Goal - Extract all of the records below word for word, keeping every line unchanged and in its original order.

+===+

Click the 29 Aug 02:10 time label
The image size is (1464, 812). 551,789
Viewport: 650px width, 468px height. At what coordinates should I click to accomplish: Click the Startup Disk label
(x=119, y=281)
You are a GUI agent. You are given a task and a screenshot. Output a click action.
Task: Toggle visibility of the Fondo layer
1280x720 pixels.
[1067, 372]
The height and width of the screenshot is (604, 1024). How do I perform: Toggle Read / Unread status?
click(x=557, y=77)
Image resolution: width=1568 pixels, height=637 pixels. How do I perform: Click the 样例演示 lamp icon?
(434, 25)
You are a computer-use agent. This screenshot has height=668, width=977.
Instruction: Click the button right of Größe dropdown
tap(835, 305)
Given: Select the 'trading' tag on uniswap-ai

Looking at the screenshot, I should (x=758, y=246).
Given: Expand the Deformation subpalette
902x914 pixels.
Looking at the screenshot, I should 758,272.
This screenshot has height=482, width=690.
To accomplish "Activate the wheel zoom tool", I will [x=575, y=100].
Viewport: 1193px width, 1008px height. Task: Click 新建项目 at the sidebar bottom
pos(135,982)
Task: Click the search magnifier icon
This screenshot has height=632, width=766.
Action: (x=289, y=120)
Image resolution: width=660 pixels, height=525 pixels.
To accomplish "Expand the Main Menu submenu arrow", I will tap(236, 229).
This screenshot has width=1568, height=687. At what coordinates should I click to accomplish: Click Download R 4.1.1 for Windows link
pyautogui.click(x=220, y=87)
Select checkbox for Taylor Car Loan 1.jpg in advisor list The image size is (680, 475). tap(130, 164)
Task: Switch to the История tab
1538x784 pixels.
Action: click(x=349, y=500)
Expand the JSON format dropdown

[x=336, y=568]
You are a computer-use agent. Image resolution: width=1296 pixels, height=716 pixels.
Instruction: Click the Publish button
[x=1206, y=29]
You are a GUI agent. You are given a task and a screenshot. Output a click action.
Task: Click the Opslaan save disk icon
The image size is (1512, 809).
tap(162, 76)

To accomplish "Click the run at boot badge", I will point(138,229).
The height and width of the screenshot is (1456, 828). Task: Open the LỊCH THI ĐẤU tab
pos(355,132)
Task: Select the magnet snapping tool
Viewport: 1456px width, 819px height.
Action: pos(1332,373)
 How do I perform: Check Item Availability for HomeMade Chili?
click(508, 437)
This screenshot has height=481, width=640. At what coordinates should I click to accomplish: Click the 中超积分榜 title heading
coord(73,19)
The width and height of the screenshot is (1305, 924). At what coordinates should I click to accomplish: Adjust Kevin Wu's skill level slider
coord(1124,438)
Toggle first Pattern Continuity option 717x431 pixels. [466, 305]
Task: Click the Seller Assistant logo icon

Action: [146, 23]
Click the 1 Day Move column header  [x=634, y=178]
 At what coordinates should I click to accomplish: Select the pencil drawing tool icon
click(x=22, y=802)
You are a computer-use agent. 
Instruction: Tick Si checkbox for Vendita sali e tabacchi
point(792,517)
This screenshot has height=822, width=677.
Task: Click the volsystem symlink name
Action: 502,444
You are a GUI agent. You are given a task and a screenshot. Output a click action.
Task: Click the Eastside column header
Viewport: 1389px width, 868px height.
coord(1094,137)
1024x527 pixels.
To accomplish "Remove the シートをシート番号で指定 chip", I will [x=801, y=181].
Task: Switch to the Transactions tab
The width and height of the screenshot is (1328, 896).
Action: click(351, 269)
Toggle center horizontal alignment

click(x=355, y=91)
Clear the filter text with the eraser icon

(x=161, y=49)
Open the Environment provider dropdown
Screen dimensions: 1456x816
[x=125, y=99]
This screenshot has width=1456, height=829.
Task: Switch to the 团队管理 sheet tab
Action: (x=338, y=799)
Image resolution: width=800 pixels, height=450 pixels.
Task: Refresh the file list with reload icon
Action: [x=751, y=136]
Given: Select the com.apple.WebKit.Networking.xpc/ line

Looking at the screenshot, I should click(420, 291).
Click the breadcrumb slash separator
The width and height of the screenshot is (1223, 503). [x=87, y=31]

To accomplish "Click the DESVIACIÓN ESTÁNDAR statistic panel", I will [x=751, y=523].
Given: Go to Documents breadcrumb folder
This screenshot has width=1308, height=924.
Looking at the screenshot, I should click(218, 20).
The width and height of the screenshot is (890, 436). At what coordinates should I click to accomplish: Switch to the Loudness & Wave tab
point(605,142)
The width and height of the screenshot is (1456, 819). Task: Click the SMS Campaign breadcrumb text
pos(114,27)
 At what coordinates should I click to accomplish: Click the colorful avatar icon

+===+

Answer -
Click the 29 Aug 02:10 time label
The image size is (1464, 812). 551,789
Viewport: 650px width, 468px height. At what coordinates should I click to accomplish: Click the Startup Disk label
(x=119, y=281)
You are a GUI agent. You are given a task and a screenshot. Output a click action.
Task: Toggle visibility of the Fondo layer
1280x720 pixels.
[1067, 372]
The height and width of the screenshot is (604, 1024). How do I perform: Toggle Read / Unread status?
click(x=557, y=77)
Image resolution: width=1568 pixels, height=637 pixels. How do I perform: Click the 样例演示 lamp icon?
(434, 25)
You are a computer-use agent. This screenshot has height=668, width=977.
Instruction: Click the button right of Größe dropdown
tap(835, 305)
Given: Select the 'trading' tag on uniswap-ai

Looking at the screenshot, I should (x=758, y=246).
Given: Expand the Deformation subpalette
902x914 pixels.
Looking at the screenshot, I should 758,272.
This screenshot has height=482, width=690.
To accomplish "Activate the wheel zoom tool", I will [x=575, y=100].
Viewport: 1193px width, 1008px height. Task: Click 新建项目 at the sidebar bottom
pos(135,982)
Task: Click the search magnifier icon
This screenshot has height=632, width=766.
Action: (x=289, y=120)
Image resolution: width=660 pixels, height=525 pixels.
To accomplish "Expand the Main Menu submenu arrow", I will tap(236, 229).
This screenshot has width=1568, height=687. At what coordinates should I click to accomplish: Click Download R 4.1.1 for Windows link
pyautogui.click(x=220, y=87)
Select checkbox for Taylor Car Loan 1.jpg in advisor list The image size is (680, 475). tap(130, 164)
Task: Switch to the История tab
1538x784 pixels.
Action: click(x=349, y=500)
Expand the JSON format dropdown

[x=336, y=568]
You are a computer-use agent. Image resolution: width=1296 pixels, height=716 pixels.
Instruction: Click the Publish button
[x=1206, y=29]
You are a GUI agent. You are given a task and a screenshot. Output a click action.
Task: Click the Opslaan save disk icon
The image size is (1512, 809).
tap(162, 76)

To accomplish "Click the run at boot badge", I will point(138,229).
The height and width of the screenshot is (1456, 828). Task: Open the LỊCH THI ĐẤU tab
pos(355,132)
Task: Select the magnet snapping tool
Viewport: 1456px width, 819px height.
Action: pos(1332,373)
 How do I perform: Check Item Availability for HomeMade Chili?
click(508, 437)
This screenshot has height=481, width=640. At what coordinates should I click to accomplish: Click the 中超积分榜 title heading
coord(73,19)
The width and height of the screenshot is (1305, 924). At what coordinates should I click to accomplish: Adjust Kevin Wu's skill level slider
coord(1124,438)
Toggle first Pattern Continuity option 717x431 pixels. [466, 305]
Task: Click the Seller Assistant logo icon

Action: [146, 23]
Click the 1 Day Move column header  [x=634, y=178]
 At what coordinates should I click to accomplish: Select the pencil drawing tool icon
click(x=22, y=802)
You are a computer-use agent. 
Instruction: Tick Si checkbox for Vendita sali e tabacchi
point(792,517)
This screenshot has height=822, width=677.
Task: Click the volsystem symlink name
Action: 502,444
You are a GUI agent. You are given a task and a screenshot. Output a click action.
Task: Click the Eastside column header
Viewport: 1389px width, 868px height.
coord(1094,137)
1024x527 pixels.
To accomplish "Remove the シートをシート番号で指定 chip", I will [x=801, y=181].
Task: Switch to the Transactions tab
The width and height of the screenshot is (1328, 896).
Action: click(351, 269)
Toggle center horizontal alignment

click(x=355, y=91)
Clear the filter text with the eraser icon

(x=161, y=49)
Open the Environment provider dropdown
Screen dimensions: 1456x816
[x=125, y=99]
This screenshot has width=1456, height=829.
Task: Switch to the 团队管理 sheet tab
Action: (x=338, y=799)
Image resolution: width=800 pixels, height=450 pixels.
Task: Refresh the file list with reload icon
Action: [x=751, y=136]
Given: Select the com.apple.WebKit.Networking.xpc/ line

Looking at the screenshot, I should click(420, 291).
Click the breadcrumb slash separator
The width and height of the screenshot is (1223, 503). [x=87, y=31]

To accomplish "Click the DESVIACIÓN ESTÁNDAR statistic panel", I will [x=751, y=523].
Given: Go to Documents breadcrumb folder
This screenshot has width=1308, height=924.
Looking at the screenshot, I should click(218, 20).
The width and height of the screenshot is (890, 436). At what coordinates should I click to accomplish: Switch to the Loudness & Wave tab
point(605,142)
The width and height of the screenshot is (1456, 819). Task: Click the SMS Campaign breadcrumb text
pos(114,27)
 At what coordinates should I click to accomplish: Click the colorful avatar icon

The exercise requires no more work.